Because the example was written on a website that looks serious with official information written by professionals who dealt with the essence of the language and its definition, theory and philosophy behind (as opposed to practical uses in the wild), and also in light of other provided examples I have seen in it and the added value of them being meticulous, I prefer not to assume that the example is just simply imperfect/meticulous/fit, and that there may be a good reason to choose to write it this way over another, in the specific case exampled.
First, let's look at the technical difference between the list of documents in a YAML stream and a YAML sequence (which is a collection of ordered items). For this, I'll discuss YAML tags, which are an advanced feature so I'll provide a quick overview:
YAML nodes can have tags, such as !!str (the official tag for string values) or !dice (a local tag that can be interpreted by your application but is unknown to others). This applies to all nodes: Scalars, mappings and sequences. Nodes that do not have such a tag set in the source will be assigned the non-specific tag ?, except for quoted scalars which get ! instead. These non-specific tags are later resolved to specific tags, thereby defining to which kind of data structure the node will be deserialized into.

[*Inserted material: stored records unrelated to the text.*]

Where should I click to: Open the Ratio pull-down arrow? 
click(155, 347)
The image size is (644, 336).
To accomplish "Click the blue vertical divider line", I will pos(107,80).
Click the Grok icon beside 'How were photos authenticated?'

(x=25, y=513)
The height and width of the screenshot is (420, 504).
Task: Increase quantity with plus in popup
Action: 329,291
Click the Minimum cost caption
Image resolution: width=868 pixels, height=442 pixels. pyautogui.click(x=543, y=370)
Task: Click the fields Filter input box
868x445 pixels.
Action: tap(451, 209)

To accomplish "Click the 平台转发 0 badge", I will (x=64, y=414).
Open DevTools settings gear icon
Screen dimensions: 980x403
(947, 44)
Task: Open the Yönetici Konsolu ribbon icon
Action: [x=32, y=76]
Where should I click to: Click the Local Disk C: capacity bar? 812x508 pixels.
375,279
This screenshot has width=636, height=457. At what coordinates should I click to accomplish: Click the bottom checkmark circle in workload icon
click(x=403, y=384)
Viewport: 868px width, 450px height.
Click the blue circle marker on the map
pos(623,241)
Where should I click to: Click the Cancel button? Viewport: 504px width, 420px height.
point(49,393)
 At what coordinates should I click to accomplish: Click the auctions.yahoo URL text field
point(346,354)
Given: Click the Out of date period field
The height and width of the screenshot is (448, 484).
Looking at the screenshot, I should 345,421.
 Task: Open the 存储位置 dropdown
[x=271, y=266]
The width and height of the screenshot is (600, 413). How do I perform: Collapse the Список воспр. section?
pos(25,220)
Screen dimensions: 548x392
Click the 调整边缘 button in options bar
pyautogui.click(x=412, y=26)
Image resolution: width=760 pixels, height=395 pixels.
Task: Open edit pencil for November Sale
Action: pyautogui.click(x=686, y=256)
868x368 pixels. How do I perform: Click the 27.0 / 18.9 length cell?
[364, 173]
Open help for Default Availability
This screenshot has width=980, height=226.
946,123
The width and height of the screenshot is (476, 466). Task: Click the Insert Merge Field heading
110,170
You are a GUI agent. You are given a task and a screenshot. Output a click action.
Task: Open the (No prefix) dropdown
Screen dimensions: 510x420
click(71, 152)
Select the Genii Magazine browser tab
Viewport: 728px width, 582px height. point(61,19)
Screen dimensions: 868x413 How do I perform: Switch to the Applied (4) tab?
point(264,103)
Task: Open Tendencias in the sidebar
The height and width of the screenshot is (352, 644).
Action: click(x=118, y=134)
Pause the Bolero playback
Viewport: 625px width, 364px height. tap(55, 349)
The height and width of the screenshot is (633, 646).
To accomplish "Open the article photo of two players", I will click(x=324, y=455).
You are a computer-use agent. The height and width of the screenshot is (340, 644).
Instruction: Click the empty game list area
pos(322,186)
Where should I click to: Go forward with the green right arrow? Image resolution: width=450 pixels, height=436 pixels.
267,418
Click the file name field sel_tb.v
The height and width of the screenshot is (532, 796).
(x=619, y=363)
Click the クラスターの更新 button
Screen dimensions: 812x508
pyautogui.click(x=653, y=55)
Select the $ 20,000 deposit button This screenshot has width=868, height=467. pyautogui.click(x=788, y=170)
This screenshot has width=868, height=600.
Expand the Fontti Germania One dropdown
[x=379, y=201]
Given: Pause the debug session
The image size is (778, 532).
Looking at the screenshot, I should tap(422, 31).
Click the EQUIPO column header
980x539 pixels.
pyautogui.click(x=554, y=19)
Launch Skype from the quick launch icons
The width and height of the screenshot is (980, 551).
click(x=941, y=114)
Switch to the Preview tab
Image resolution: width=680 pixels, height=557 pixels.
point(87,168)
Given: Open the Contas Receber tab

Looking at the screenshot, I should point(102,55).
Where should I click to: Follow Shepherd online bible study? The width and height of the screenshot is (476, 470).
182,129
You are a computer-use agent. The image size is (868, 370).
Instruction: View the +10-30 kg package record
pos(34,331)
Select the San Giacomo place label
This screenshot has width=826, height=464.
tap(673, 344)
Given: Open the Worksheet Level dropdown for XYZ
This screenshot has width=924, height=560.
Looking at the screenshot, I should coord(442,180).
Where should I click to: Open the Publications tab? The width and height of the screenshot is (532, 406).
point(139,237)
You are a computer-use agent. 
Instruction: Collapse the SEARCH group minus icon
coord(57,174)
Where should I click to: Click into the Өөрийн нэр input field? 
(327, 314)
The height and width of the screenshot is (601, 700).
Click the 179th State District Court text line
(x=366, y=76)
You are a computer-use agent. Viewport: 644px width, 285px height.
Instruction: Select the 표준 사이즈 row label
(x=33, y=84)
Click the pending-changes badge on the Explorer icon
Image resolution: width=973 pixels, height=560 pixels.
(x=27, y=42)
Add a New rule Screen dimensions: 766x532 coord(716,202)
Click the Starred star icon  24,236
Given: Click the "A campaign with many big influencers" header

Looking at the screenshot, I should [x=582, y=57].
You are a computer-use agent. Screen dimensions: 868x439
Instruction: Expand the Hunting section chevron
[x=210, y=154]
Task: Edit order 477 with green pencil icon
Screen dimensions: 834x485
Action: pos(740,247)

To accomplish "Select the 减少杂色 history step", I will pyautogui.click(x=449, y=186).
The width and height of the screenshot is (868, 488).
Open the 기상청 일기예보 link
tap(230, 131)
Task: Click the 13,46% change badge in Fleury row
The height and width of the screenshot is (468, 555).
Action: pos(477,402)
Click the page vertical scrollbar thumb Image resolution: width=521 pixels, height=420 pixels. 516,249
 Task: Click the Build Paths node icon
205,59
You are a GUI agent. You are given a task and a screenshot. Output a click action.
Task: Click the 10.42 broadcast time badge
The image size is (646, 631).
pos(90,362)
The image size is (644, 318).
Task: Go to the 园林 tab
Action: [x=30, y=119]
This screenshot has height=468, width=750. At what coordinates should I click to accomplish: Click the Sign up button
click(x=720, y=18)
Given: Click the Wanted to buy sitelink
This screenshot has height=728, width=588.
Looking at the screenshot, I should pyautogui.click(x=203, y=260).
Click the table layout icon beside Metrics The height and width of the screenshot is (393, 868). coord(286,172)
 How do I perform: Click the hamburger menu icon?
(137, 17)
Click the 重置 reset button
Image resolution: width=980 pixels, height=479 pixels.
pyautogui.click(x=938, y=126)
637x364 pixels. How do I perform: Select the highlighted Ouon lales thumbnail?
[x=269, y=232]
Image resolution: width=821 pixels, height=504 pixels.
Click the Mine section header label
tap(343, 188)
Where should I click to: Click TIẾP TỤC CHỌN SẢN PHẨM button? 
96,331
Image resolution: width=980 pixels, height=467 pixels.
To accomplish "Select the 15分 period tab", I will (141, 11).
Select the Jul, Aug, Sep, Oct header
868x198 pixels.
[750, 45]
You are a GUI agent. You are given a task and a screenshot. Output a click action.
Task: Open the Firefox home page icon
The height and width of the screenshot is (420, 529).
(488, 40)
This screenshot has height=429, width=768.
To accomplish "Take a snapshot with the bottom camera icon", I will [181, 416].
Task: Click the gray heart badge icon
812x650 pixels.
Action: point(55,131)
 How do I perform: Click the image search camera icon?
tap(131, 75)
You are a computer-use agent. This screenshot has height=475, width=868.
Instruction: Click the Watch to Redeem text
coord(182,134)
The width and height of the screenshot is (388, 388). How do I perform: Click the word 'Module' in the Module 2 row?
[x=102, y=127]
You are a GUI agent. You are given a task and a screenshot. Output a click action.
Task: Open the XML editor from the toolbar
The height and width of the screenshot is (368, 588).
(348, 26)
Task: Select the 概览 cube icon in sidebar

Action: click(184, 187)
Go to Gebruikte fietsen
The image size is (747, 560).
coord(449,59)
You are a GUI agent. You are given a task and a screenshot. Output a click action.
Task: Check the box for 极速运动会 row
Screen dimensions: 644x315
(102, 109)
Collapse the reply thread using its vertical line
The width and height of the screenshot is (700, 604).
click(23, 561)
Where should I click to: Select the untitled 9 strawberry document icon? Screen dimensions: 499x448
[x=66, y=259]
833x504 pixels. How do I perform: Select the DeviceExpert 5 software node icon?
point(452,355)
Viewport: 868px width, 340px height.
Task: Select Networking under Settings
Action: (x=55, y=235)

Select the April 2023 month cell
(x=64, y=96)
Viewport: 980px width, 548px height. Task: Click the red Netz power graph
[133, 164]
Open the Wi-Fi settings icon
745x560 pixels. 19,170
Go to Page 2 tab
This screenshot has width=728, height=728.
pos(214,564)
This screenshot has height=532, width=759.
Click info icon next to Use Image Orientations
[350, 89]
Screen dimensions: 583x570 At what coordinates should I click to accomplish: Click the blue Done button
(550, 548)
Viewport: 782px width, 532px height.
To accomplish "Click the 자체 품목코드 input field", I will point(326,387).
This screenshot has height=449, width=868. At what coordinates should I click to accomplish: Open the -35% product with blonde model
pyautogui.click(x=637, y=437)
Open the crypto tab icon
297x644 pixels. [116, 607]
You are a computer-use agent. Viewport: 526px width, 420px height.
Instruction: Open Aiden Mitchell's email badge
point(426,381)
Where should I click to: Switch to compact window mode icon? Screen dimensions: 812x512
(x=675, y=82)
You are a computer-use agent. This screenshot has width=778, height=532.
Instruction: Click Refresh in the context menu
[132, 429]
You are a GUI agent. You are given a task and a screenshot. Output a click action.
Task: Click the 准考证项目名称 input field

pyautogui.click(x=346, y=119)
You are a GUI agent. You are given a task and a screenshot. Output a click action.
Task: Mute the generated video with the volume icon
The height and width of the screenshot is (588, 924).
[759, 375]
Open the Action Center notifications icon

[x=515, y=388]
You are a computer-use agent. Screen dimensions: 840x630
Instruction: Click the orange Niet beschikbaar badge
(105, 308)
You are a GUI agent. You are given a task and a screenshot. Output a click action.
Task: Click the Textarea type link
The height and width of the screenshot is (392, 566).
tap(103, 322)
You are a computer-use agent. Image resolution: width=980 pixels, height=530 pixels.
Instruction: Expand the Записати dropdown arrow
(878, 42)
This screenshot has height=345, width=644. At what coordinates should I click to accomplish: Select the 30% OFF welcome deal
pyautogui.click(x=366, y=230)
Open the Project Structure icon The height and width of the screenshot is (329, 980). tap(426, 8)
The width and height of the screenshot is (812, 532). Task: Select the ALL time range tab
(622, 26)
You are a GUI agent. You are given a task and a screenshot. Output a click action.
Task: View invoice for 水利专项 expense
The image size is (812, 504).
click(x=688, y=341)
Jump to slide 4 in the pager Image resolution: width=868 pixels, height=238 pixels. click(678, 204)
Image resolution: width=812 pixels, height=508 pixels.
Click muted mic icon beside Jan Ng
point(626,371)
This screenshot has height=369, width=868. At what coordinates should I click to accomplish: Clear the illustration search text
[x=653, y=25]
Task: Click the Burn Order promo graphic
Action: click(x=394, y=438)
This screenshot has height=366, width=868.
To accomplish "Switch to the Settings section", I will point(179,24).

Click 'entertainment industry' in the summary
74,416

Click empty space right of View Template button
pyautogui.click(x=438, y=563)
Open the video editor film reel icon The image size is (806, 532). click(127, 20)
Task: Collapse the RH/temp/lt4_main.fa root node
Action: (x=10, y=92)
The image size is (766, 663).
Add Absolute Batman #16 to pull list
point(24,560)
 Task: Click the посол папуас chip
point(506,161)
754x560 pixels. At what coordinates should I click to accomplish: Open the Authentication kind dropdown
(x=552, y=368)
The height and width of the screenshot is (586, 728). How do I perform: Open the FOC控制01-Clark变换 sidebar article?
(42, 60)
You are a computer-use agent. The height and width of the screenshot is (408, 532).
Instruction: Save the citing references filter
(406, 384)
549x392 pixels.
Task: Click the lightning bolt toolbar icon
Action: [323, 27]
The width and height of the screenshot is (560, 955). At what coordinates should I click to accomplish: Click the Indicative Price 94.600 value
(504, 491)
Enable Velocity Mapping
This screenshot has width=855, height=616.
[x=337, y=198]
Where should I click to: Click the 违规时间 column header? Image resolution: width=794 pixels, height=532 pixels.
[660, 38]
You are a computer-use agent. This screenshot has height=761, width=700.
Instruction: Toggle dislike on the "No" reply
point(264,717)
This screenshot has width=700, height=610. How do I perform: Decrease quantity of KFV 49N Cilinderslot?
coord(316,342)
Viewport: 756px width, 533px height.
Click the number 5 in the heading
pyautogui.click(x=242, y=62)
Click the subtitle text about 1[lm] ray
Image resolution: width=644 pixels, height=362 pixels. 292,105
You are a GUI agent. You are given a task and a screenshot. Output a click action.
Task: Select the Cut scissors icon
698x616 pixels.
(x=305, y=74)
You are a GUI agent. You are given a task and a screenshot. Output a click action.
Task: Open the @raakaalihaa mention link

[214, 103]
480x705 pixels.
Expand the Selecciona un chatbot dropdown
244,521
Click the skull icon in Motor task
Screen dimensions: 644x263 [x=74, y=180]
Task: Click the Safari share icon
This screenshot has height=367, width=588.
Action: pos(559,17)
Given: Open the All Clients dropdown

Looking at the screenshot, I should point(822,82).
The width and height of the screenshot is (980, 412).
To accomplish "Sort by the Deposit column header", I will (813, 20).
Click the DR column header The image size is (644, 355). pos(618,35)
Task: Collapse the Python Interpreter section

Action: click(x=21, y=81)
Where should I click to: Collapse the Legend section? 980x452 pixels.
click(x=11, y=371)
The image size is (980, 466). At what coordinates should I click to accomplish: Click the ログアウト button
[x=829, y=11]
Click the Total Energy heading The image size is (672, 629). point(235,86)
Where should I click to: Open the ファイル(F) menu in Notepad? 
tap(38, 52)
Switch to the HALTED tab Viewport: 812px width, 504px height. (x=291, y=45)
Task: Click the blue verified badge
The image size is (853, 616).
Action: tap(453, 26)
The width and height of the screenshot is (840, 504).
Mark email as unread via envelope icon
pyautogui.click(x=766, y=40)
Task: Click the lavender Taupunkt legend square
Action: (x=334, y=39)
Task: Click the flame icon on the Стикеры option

YAML implementations in scripting languages, such as PyYAML, usually only implement resolution by looking at the node's value. For example, a scalar node containing true will become a boolean value, 42 will become an integer, and droggeljug will become a string.
YAML implementations for languages with static types, however, do this differently. For example, assume you deserialize your YAML into a Java class
public class Config {
String name;
int count;
}
Assume the YAML is
name: 42
count: five
The 42 will become a String despite the fact that it looks like a number. Likewise, five will generate an error because it is not a number; it won't be deserialized into a string. This means that not the content of the node defines how it will be deserialized, but the path to the node.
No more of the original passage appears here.